-- Trecho --
O que Jamie Olivier e Alex Atala, conhecidos por valorizar
diversidade alimentar, fazem nos comerciais da Sadia e Seara? As
corporações da comida ultraprocessada estarão em busca de novo “nicho”?
Por
Juliana Dias e Mónica Chiffoleau
A parceria entre o conhecido chef inglês Jamie Oliver e a marca Sadia
gerou questionamentos por todos que defendem a alimentação saudável.
Este movimento tem sido considerado uma das grandes tendências
alimentares nas últimas décadas, adotado por cozinheiros, pesquisadores,
agricultores e comedores em geral que compreendem ter suas escolhas
certa influência política, ou seja, a consciência de que, ao escolher um
alimento, estão decidindo qual sistema alimentar querem alimentar.
Jamie Olivier é uma das personalidades que lideram o movimento para
uma alimentação saudável, convidando a todos a entrar na cozinha. Além
dos cardápios, incentiva o consumo de alimentos naturais e orgânicos. Já
a Sadia é uma das marcas da Brasil Foods (BRF), uma das maiores
companhias de alimentos do planeta e líder global na exportação de
proteína animal.
A concorrência entre as empresas por absorver os movimentos do campo
alimentar é acirrada. Na mesma semana que a Sadia anuncia a parceria com
o Olivier, a Seara lança a campanha com o chef brasileiro Alex Atala,
reconhecido internacionalmente como defensor da biodiversidade
brasileira. A figura do chef de prestígio traz segurança quanto ao uso e
qualidade dos produtos, que vêm sendo fortemente questionados por
diferentes grupos da sociedade.
De acordo com
Guia Alimentar
para a População Brasileira, publicado em 2014 pelo Ministério de
Saúde, um dos dez passos para a alimentação saudável é desenvolver,
exercitar e partilhar habilidades culinárias, “O enfraquecimento da
transmissão de habilidades culinárias entre gerações favorece o consumo
de alimentos ultraprocessados”.

-- Tarefas --
1. Indique se cada afirmação a seguir está de acordo com o trecho sobre chefs em campanhas de marcas de alimentos, respondendo sim ou não e citando as palavras do trecho que decidem a questão.
(a) A Sadia é uma das marcas da Brasil Foods (BRF).
(b) A Seara lançou a campanha com Alex Atala um mês depois de a Sadia anunciar sua parceria.
(c) O Guia Alimentar para a População Brasileira foi publicado em 2014.
2. Responda às perguntas abaixo com base no trecho sobre chefs em campanhas de marcas de alimentos.
(a) Quem assina o trecho?
(b) Como Alex Atala é reconhecido internacionalmente?
(c) Segundo o Guia Alimentar, o que favorece o consumo de alimentos ultraprocessados?
3. Escreva a continuação do trecho sobre os chefs nos comerciais da Sadia e da Seara, começando logo após a última frase apresentada.

-- Material fornecido --
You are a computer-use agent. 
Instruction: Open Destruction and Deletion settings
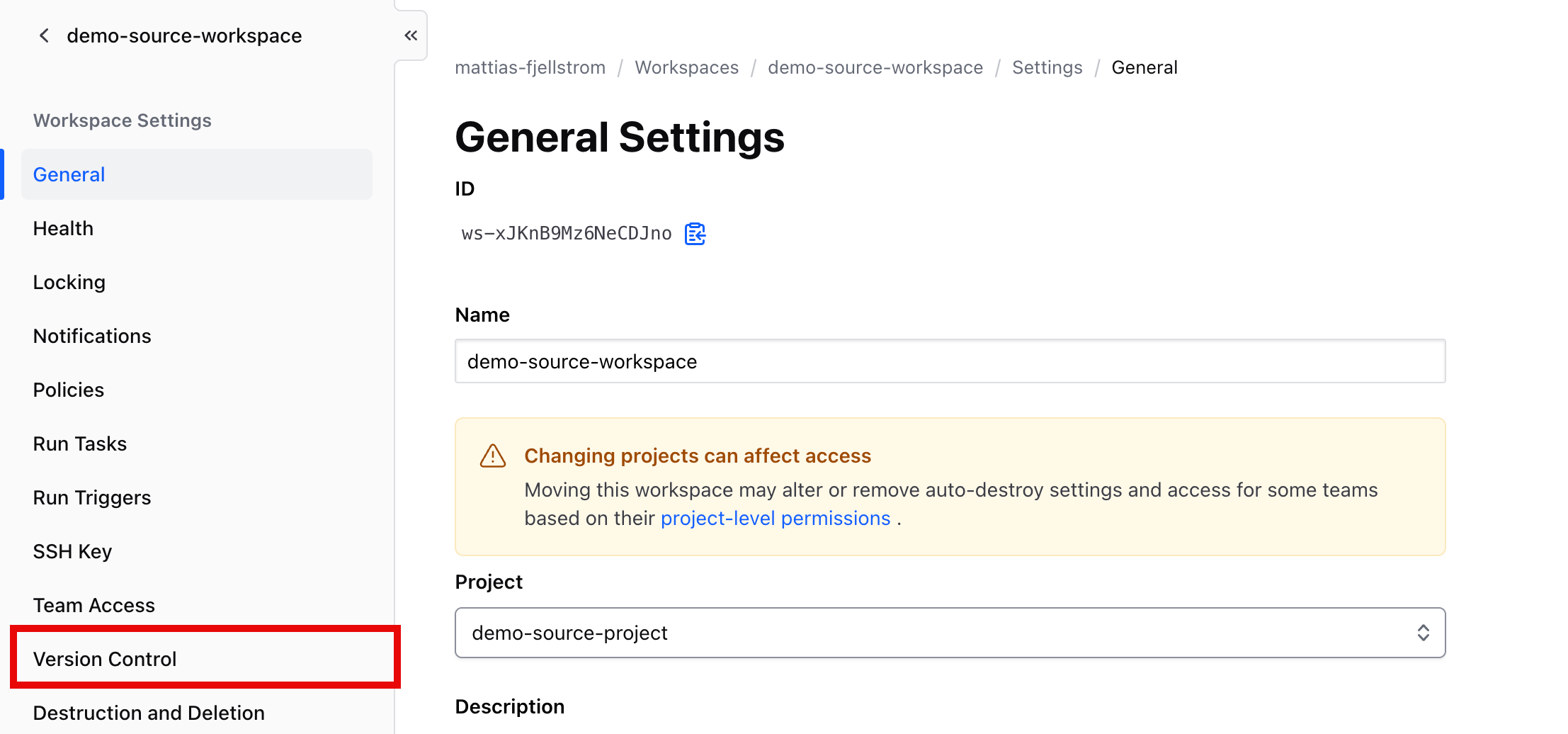pos(148,713)
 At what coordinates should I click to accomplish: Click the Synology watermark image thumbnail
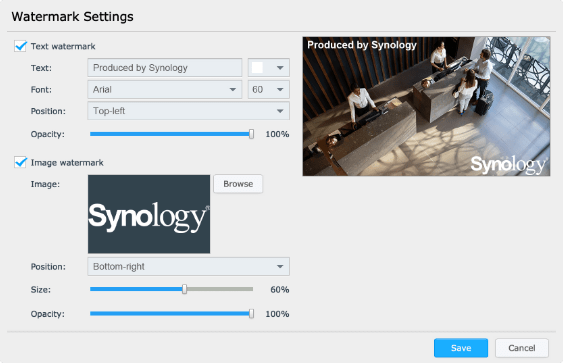point(149,214)
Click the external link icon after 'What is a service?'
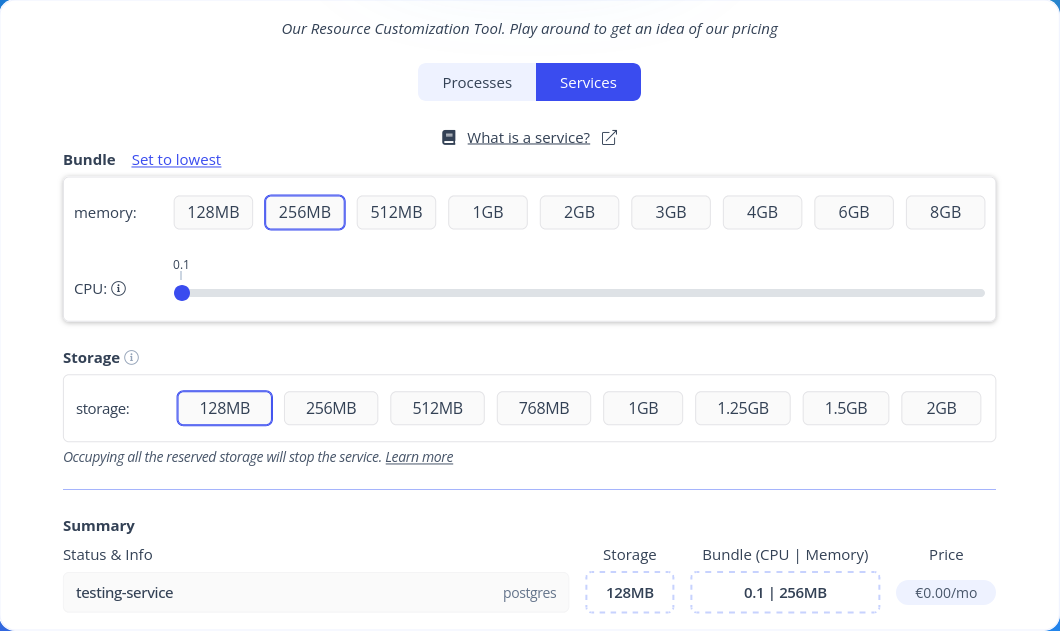1060x631 pixels. point(609,138)
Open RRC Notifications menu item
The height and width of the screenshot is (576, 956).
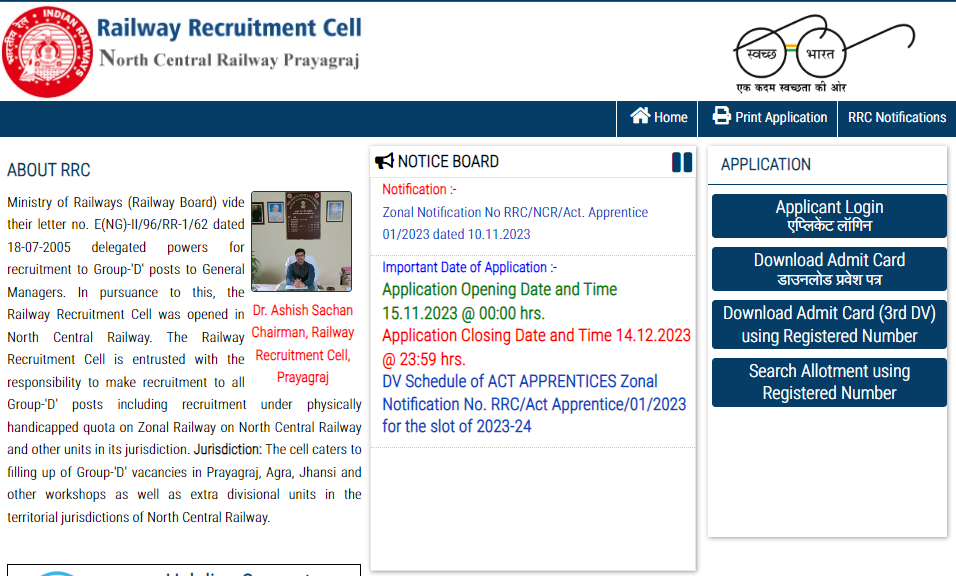point(896,117)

-- Respostas --
1.
(a) Sim: "a Sadia é uma das marcas da Brasil Foods (BRF)".
(b) Não: "Na mesma semana que a Sadia anuncia a parceria com o Olivier, a Seara lança a campanha com o chef brasileiro Alex Atala".
(c) Sim: "publicado em 2014 pelo Ministério de Saúde".

2.
(a) Juliana Dias e Mónica Chiffoleau.
(b) Ele é reconhecido como defensor da biodiversidade brasileira.
(c) O enfraquecimento da transmissão de habilidades culinárias entre gerações.

3.
O Guia esclarece que alimentos
in natura ou minimamente
processados, em grande variedade e predominantemente de origem vegetal,
devem ser a base da alimentação. Alimentos in natura são aqueles obtidos
diretamente de plantas ou de animais (como folhas e frutos ou ovos e
leite) e adquiridos para consumo sem que tenham sofrido qualquer
alteração após deixarem a natureza.
Os alimentos minimamente processados são alimentos
in natura
que, antes de sua aquisição, foram submetidos a alterações mínimas.
Exemplos incluem grãos secos, polidos e empacotados ou moídos na forma
de farinhas, raízes e tubérculos lavados, cortes de carne resfriados ou
congelados e leite pasteurizado.
Alimentos ultraprocessados são produtos fabricados com pouco ou
nenhum alimento in natura, mas que levam muitos ingredientes
industriais, de nomes pouco familiares. Biscoitos recheados, salgadinhos
de pacote, refrigerantes e macarrão instantâneo são exemplos desse tipo
de alimento.
São considerados “produtos de conveniência”, que vêm em uma caixa,
podem permanecer meses numa prateleira, podem ser comidos no caminho e
ser servidos sem a necessidade de ligar o fogão, conforme definição de
Charles Mortimer, antigo presidente da
General Foods.
Para que o atributo da conveniência ganhasse cada vez mais adeptos,
Mortimer criou um exército de professores de economia doméstica em 1950,
pagos pela empresa, e lançou a personagem Betty Crocker com o objetivo
de levar ao mercado as virtudes da conveniência. A personagem fictícia
foi convidada para os melhores shows de TV, ajudando a construir um novo
imaginário da mulher na sociedade americana.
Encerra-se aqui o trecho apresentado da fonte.